Imagine yourself marooned on a desert island with only ten books to read, but in this case books not of your own choosing. Suppose them all to be books written by behavioral political scientists during the last 20 years. Question: Do you think that you would die first of boredom, or of self-inflicted wounds?

This was the situation of many students of undergraduate political science in the 1960’s … Except that we didn’t realize that we were living on a desert island. And although we had been intellectually starved to death, we never realized that we were dead. … As young political scientists, we had had drilled into us the central tenet of positivism: the distinction between facts and values … Qua political scientists, we were islands unto ourselves in the midst of the ferocious and bloody political controversies of the sixties, cut off from the citizen’s perspective on political questions.
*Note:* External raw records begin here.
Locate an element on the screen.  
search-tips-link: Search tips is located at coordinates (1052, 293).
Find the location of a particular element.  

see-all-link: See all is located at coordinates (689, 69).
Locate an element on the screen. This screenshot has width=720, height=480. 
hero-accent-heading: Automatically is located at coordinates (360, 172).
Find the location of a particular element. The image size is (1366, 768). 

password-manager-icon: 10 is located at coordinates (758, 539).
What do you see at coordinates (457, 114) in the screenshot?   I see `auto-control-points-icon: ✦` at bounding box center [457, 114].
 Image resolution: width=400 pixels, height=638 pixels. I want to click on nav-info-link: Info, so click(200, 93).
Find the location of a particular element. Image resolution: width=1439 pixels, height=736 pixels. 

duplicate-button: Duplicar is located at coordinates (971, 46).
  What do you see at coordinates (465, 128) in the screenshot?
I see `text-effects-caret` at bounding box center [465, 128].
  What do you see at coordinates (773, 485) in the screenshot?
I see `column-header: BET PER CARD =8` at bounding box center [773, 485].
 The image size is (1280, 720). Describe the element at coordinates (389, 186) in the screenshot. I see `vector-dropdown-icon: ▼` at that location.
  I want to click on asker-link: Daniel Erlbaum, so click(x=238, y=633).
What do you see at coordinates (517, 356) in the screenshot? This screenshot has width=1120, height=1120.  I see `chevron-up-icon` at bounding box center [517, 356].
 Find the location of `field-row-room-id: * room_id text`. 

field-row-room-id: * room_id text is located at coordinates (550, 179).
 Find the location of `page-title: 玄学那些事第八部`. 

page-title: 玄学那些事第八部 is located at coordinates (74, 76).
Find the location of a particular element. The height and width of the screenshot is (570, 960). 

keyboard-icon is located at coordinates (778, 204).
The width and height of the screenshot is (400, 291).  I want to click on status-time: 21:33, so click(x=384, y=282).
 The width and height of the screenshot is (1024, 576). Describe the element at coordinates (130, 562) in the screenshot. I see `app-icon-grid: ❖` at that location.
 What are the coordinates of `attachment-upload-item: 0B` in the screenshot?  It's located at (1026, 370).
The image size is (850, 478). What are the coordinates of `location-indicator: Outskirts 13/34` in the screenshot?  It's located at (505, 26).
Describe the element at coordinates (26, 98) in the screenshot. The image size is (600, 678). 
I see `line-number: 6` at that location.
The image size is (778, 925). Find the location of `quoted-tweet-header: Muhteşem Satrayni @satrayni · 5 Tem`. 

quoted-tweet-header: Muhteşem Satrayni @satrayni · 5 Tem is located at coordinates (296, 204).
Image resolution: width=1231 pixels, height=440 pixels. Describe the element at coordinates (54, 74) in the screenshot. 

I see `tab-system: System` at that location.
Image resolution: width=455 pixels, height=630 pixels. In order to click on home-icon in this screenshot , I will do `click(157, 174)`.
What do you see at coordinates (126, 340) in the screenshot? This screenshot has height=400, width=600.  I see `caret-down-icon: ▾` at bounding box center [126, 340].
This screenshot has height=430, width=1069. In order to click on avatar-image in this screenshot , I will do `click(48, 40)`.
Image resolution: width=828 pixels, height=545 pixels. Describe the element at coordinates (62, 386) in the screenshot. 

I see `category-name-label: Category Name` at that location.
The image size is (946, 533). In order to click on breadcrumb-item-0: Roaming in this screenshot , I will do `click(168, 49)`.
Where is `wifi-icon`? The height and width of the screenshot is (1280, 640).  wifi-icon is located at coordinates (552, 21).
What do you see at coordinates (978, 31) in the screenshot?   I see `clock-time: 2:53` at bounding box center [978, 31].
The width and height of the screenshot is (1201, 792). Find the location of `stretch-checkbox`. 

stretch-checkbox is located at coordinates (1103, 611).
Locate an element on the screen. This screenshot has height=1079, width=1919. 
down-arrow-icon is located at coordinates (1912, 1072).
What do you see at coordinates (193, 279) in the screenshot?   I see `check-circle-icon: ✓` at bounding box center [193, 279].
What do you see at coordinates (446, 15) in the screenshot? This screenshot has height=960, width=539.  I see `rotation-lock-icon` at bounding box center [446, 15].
Of course, I apply these sentiments to economics. For many undergraduate students with broad interests in the economy and public policy, if surrounded by the required curriculum for economics majors, would they die first of boredom or self-inflicted wounds? Are too many undergrad econ majors (or potential majors who headed somewhere else) being intellectually starved to death, cut off from the citizen’s perspective?

Along similar lines, I think of the famous line from the movie Casablanca, with Humphrey Bogart in the role of Rick Blaine and Claude Raines as Captain Renault.

Captain Renault: And what in heaven’s name brought you to Casablanca?

Rick Blaine quote: My health. I came to Casablanca for the waters.

Captain Renault: The waters? What waters? We’re in the desert.

Rick Blaine: I was misinformed.

One can imagine a parallel exchange between a distraught college student and an adviser:

Adviser: And why in heaven’s name are you majoring in economics?

Student: My intellectual interests and passions. I came to economics to study real-world problems, ranging from poverty and inequality to environmental protection, antitrust, and provision of health care and education.

Advisor: Real-world problem? What real-world problems? Your courseload for the next wo years is introductory micro, introductory macro, intermediate micro, intermediate macro, econometrics, and a mandatory accounting course.

Student: I was misinformed.

Given who I am and what I do, I’m naturally a huge fan of teaching economic theory and terminology. But my sense is that a lot of undergraduate economics majors end up completing the major with a relatively narrow range of knowledge about real-world topics and policies, because there just wasn’t enough time for many electives. So you have econ majors who don’t know much about taxation or Social Security, because they didn’t have room in the schedule for a public finance course; or who don’t know much about environmental economics, or international trade, or antitrust, or health economics, or inequality, or poverty, or infrastructure, and so on and so on–because there was only room in their schedule for a few electives. Of course, graduate students and researchers need to specialize. But the undergraduate curriculum in economics could often be better-connected to the observable economy around us.